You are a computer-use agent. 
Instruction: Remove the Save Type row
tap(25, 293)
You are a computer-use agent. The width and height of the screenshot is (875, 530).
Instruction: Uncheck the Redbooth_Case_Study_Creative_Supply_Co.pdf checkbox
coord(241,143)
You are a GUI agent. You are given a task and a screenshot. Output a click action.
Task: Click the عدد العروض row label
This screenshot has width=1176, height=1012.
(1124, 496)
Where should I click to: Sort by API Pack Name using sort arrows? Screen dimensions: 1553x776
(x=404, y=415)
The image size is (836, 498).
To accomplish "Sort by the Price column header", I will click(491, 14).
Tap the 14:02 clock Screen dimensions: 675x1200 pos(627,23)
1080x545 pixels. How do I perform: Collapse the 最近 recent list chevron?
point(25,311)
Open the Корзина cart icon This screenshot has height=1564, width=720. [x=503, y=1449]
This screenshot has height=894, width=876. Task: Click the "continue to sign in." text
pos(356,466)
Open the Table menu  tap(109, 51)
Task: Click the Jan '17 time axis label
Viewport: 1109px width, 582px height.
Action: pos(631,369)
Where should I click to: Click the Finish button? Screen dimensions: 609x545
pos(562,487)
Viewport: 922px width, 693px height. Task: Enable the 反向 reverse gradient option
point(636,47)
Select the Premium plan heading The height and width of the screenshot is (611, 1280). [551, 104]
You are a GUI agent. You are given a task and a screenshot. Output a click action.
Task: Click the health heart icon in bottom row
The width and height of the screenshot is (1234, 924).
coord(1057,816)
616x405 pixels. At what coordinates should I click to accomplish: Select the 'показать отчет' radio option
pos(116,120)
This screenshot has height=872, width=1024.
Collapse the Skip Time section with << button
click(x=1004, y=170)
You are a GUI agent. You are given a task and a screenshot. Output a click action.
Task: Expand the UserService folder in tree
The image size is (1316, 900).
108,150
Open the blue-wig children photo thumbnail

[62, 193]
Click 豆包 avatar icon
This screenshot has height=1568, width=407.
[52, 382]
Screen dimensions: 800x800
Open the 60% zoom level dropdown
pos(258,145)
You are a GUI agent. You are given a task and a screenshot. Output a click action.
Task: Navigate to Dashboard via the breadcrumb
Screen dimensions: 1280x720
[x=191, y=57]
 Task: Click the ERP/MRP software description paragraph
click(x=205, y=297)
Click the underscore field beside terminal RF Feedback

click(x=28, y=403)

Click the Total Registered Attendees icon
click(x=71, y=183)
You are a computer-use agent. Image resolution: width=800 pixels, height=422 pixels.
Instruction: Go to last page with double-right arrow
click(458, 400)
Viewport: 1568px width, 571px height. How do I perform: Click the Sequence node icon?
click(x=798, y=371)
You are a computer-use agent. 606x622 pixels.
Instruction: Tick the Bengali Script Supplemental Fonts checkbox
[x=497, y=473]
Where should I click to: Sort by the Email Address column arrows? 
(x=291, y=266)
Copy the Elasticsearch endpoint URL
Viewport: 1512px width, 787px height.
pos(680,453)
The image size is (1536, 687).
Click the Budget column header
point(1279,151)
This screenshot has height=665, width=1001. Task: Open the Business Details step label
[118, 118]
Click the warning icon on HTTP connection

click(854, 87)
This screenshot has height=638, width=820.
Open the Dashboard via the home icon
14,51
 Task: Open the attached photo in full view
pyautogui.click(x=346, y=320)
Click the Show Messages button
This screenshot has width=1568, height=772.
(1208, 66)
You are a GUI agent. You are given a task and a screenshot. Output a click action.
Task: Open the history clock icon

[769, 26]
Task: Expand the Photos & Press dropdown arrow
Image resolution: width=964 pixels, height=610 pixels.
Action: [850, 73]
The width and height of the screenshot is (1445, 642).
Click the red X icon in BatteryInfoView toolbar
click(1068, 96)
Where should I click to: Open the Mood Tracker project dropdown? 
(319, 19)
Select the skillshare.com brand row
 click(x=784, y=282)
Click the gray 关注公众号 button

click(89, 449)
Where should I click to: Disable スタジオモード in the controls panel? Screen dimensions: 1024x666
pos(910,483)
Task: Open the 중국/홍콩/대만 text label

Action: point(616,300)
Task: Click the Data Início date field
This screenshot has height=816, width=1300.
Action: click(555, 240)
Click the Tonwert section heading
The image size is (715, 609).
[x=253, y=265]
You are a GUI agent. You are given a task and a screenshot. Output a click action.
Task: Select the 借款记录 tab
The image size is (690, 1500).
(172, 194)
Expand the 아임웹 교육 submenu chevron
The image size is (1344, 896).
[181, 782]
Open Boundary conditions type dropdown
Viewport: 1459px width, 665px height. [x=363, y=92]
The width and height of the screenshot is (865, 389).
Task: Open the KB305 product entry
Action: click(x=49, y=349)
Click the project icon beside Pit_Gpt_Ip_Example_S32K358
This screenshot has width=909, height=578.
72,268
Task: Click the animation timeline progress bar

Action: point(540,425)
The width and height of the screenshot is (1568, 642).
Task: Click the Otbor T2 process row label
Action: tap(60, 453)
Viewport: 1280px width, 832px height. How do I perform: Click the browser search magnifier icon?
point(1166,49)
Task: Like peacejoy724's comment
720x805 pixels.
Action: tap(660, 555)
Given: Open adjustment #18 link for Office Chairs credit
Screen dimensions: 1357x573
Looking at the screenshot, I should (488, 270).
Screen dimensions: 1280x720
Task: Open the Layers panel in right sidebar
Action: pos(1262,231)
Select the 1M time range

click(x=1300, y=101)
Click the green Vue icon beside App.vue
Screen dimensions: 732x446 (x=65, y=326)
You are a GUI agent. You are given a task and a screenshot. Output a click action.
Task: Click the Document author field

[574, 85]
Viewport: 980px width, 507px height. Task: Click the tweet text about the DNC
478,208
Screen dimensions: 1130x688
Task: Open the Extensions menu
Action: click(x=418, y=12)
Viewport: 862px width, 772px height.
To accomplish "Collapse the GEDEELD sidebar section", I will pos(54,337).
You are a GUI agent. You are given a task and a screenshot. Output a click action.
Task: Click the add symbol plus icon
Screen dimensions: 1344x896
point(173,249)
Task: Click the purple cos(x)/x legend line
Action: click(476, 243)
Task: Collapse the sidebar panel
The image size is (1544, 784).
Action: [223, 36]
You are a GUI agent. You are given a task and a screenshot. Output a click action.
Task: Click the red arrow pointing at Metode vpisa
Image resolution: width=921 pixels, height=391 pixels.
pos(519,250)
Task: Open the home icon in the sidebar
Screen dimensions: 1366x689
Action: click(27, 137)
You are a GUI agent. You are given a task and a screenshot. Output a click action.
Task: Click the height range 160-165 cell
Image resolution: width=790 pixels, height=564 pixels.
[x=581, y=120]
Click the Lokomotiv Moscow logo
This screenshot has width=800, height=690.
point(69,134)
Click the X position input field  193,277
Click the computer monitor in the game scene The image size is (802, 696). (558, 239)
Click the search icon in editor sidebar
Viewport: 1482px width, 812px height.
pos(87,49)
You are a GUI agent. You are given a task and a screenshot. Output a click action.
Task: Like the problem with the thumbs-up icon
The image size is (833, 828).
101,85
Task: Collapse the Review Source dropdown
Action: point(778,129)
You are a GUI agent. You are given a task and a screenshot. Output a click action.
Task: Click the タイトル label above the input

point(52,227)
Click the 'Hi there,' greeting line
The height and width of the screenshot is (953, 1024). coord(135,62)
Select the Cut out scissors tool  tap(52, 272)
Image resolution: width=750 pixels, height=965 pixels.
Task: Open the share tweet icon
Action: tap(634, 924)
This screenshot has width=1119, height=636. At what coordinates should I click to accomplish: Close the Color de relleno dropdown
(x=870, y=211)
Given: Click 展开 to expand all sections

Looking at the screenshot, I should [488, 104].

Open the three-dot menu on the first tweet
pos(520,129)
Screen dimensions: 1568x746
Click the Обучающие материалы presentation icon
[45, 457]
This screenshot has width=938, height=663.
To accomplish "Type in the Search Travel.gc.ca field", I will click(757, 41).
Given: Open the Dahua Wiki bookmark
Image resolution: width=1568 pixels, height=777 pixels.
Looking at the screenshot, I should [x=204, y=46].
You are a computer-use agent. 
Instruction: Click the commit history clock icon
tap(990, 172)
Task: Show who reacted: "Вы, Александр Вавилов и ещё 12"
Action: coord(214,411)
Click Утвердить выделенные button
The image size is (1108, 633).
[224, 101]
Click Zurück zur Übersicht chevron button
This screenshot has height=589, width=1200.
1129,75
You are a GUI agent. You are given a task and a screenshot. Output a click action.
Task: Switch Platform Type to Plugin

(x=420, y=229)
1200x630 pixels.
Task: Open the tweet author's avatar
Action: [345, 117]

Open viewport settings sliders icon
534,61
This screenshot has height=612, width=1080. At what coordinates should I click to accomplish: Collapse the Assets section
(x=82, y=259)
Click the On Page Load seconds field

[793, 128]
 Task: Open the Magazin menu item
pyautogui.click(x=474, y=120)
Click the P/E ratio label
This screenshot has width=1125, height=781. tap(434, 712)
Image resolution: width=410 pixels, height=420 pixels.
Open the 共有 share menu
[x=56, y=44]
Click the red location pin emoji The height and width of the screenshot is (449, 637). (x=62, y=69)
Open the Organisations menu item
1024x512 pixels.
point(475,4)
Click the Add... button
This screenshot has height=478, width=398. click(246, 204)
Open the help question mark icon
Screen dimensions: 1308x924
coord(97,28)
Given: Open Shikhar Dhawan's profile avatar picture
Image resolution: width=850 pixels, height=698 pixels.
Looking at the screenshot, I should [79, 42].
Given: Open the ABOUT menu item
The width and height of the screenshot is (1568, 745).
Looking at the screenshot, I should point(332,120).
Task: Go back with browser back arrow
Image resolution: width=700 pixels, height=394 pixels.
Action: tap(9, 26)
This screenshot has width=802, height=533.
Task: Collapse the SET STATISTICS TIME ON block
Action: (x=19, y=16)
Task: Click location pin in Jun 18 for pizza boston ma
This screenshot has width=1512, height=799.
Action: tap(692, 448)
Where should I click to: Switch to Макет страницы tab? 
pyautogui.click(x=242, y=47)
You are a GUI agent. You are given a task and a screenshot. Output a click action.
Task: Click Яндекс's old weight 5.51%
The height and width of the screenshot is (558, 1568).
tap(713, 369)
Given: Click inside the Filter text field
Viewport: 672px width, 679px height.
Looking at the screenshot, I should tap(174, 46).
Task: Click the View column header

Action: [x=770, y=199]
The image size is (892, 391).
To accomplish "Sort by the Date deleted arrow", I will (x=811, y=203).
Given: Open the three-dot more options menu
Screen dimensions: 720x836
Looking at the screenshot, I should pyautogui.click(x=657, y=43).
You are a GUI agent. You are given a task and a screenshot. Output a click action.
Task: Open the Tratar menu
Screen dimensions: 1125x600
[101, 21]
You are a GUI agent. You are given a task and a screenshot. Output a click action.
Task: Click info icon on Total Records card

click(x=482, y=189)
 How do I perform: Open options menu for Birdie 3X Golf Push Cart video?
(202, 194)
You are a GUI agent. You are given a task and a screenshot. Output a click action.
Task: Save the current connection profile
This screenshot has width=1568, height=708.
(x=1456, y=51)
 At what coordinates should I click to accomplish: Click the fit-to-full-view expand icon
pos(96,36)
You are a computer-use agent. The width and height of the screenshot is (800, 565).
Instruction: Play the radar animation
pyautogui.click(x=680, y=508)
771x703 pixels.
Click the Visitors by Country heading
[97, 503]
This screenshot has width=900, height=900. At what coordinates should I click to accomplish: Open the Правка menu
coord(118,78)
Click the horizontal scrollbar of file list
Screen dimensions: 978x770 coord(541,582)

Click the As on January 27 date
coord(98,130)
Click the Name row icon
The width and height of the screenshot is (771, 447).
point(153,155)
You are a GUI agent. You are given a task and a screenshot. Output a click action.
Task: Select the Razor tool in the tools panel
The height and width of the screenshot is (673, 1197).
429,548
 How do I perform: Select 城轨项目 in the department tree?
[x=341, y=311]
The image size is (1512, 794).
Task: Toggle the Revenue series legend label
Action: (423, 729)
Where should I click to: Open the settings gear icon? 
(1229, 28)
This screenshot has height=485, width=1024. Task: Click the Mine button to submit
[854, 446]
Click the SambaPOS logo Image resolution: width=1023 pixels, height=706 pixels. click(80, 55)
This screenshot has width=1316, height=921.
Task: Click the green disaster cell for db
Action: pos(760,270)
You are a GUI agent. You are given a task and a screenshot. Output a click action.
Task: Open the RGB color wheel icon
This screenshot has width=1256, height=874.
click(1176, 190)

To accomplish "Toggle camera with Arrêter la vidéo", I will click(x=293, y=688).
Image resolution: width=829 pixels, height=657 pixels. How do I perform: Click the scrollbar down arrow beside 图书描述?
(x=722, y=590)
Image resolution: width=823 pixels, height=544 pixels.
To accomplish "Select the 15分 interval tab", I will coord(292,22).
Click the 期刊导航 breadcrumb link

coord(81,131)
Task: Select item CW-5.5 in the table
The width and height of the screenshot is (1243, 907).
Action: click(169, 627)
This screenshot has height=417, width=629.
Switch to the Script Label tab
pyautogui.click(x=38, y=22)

--------------------

(PROBLEM TO SOLVE)
Of the lines in the data, report each one containing the string "location".

(YOUR SOLUTION)
Click the red location pin emoji The height and width of the screenshot is (449, 637). (x=62, y=69)
Task: Click location pin in Jun 18 for pizza boston ma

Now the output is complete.